Ans: Focusing on the local context, the Alberta economy thrives predominantly on energy and agriculture, with a good dose of tech been thrown in over the last few years. These industries have undergone tremendous transformations, particularly with substantial investments in green technology that have propelled advancements in the energy sector. Alberta stands out by accounting for three-quarters of the national investments in green technology within the energy domain. For Indian students aspiring towards a career in the energy sector, choosing to apply here offers a distinct advantage due to its alignment with the economic landscape.

Possessing a background in early-stage financing is a positive attribute, particularly in light of our affiliation with the successful creative destruction lab. This lab, run on a franchise model with the University of Toronto and now overseen by the University of Calgary, opens up promising opportunities. Furthermore, experience gained in incubators holds significance in the eyes of our admissions committee.
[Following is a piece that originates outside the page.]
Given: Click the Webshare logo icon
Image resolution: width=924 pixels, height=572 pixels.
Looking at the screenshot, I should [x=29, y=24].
Our programmes are equally tailored to cater to those enthusiastic about high-tech agriculture. We take pride in hosting a globally acclaimed AI centre that ranks among the top-tier institutions worldwide.
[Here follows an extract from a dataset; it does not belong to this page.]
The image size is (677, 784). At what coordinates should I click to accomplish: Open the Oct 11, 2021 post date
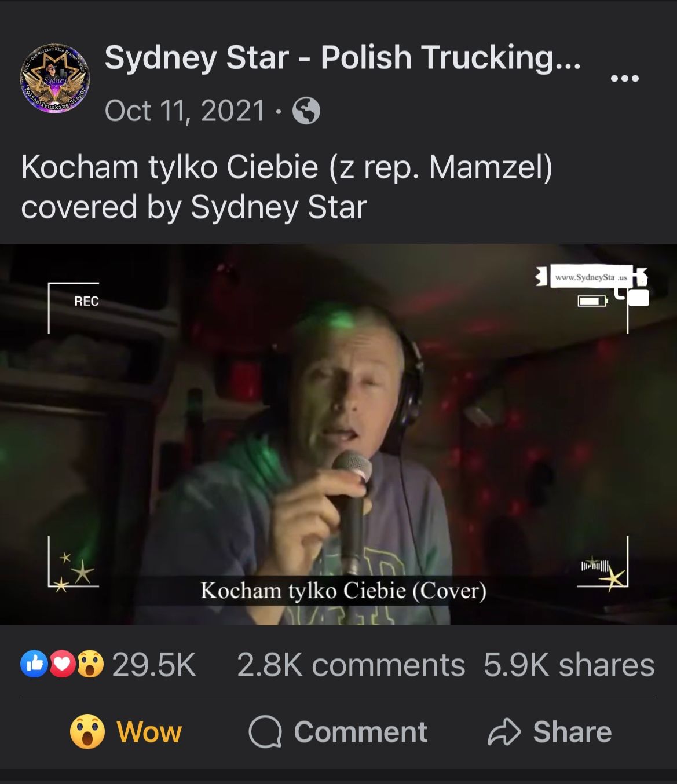185,111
Q15. In your capacity as the recently appointed Dean of Alberta University, what strategies do you intend to implement in the upcoming year to elevate and refine the institution’s approach?

Ans: A key strategic endeavour in our agenda involves a comprehensive curriculum overhaul, focusing on the integration of advanced data analytics and AI. This undertaking necessitates a collaborative effort, as we are collaborating closely with the Centre for Machine Intelligence Institute, leveraging their computer science expertise alongside our team’s subject matter proficiency. The objective is to craft specialised courses tailored to sectors such as healthcare or banking. By doing so, we aim to equip students with the analytical acumen essential for thriving in these domains.

Another pivotal strategic initiative revolves around formulating a fresh international strategy. Our intent is to pinpoint specific sectors and countries where collaborations with universities can be forged to extend our programme offerings. Our emphasis isn’t on amassing an extensive array of memorandums of understanding (MOUs) with every institution. Rather, we aspire to cultivate robust alliances with select universities, akin to our existing partnership with Xi’an Jiao Tong University in China. We are convinced that this approach optimally ensures our students’ access to exceptional educational opportunities.

These initiatives encapsulate only a portion of our ongoing efforts to enhance our programmes. We firmly believe that the integration of data analytics and internationalisation holds paramount significance, serving as indispensable components for our students’ success in the contemporary 21st-century landscape.